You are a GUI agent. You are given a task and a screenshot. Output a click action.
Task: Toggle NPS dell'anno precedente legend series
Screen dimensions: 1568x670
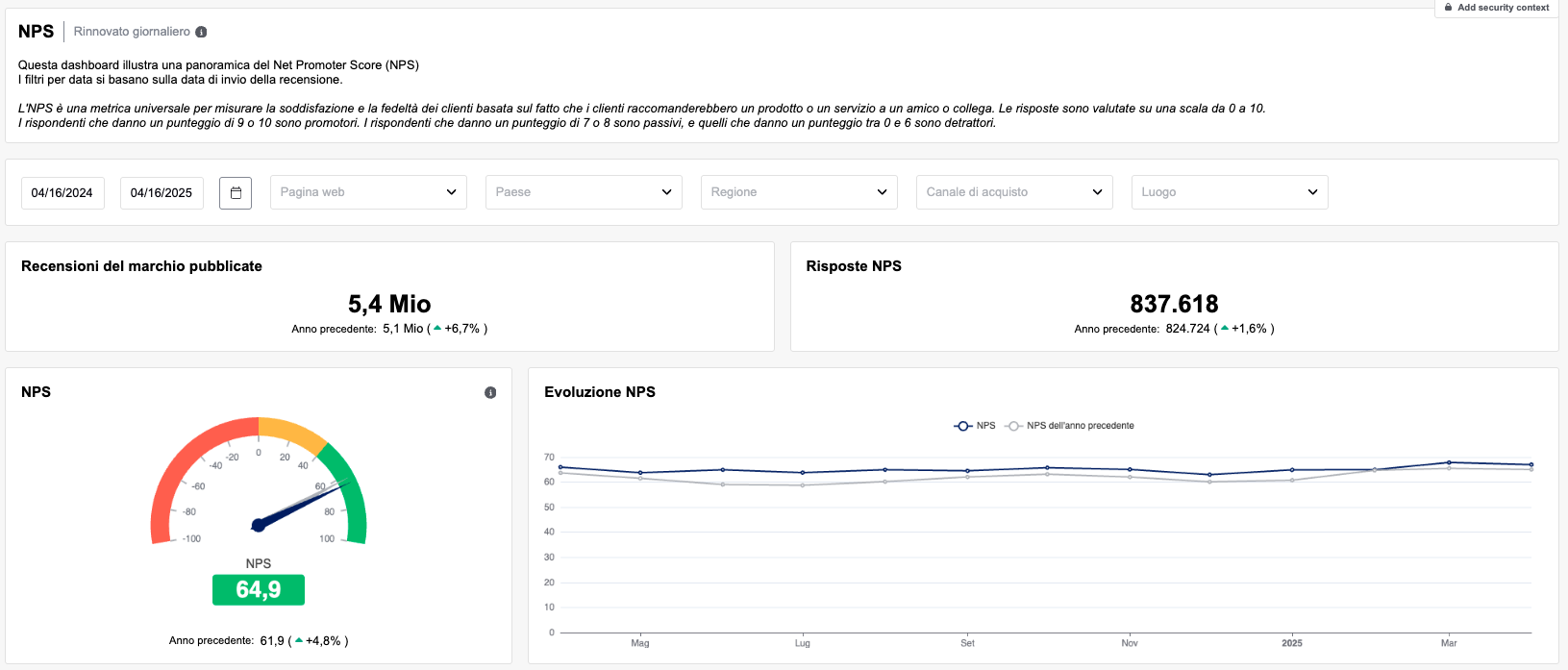pyautogui.click(x=1069, y=426)
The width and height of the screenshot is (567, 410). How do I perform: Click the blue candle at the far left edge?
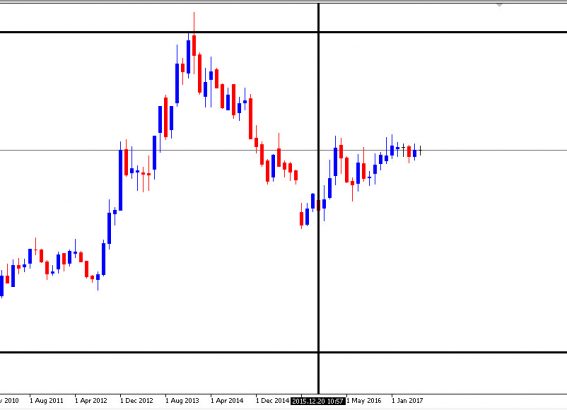1,285
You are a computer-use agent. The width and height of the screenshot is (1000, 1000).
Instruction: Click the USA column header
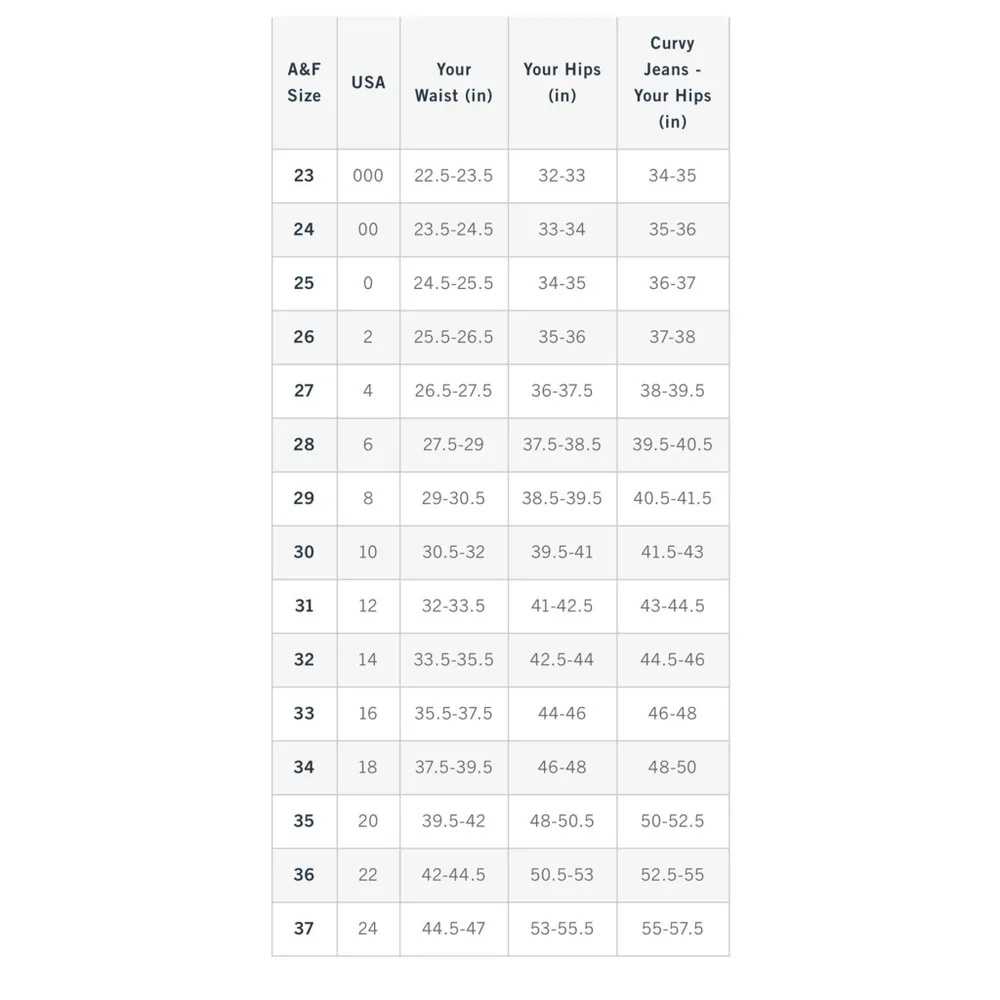(x=368, y=83)
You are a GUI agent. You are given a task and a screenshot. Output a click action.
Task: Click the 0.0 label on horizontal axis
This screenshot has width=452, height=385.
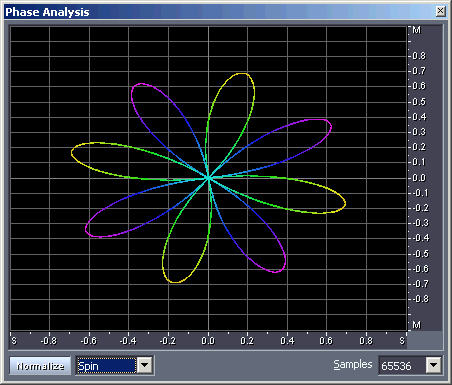coord(208,341)
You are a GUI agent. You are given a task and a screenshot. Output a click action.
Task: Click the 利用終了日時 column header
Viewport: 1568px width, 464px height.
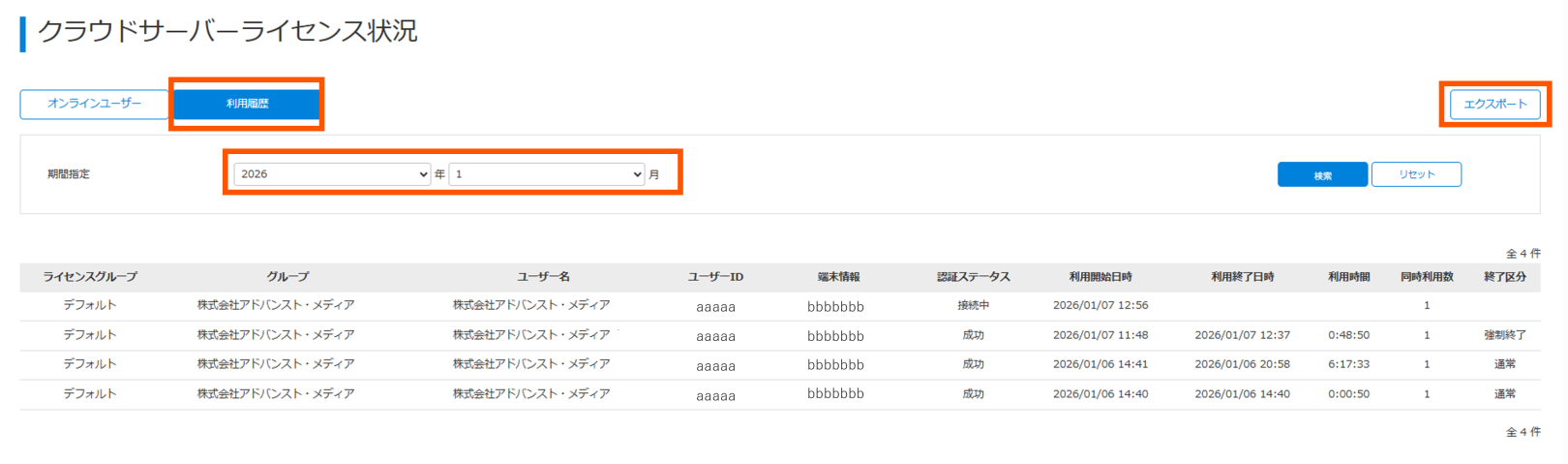[1242, 277]
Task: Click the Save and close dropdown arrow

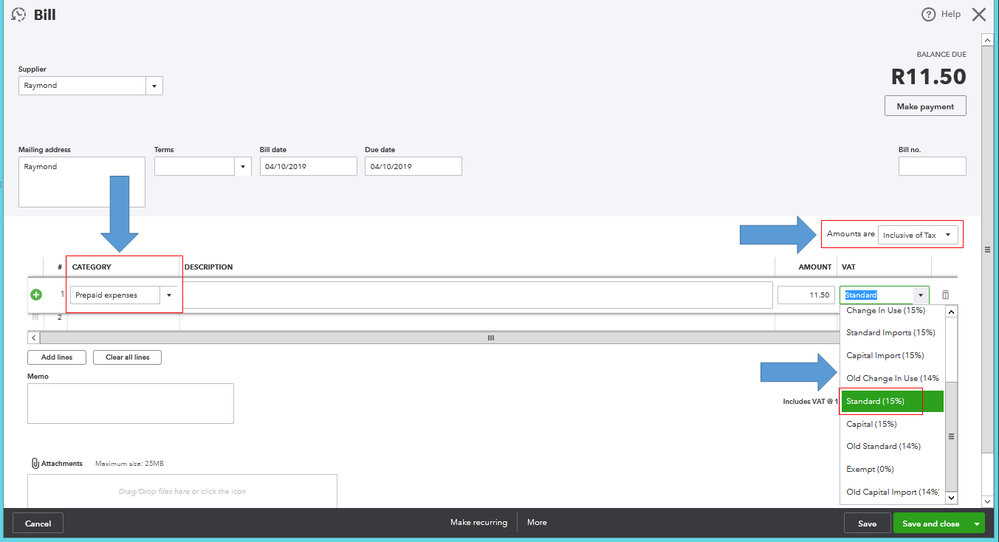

--------------------------------

Wherever an image appears, omit it, and retype everything else in the entries exactly.

You are a GUI agent. You are given a task and a screenshot. Output a click action.
Task: Toggle NPS dell'anno precedente legend series
Screen dimensions: 1568x670
pyautogui.click(x=1069, y=426)
The width and height of the screenshot is (567, 410). How do I perform: Click the blue candle at the far left edge?
1,285
You are a computer-use agent. The width and height of the screenshot is (1000, 1000).
Instruction: Click the USA column header
(x=368, y=83)
You are a GUI agent. You are given a task and a screenshot. Output a click action.
Task: Click the 0.0 label on horizontal axis
This screenshot has width=452, height=385.
coord(208,341)
You are a GUI agent. You are given a task and a screenshot. Output a click action.
Task: Click the 利用終了日時 column header
Viewport: 1568px width, 464px height.
[1242, 277]
Task: Click the Save and close dropdown arrow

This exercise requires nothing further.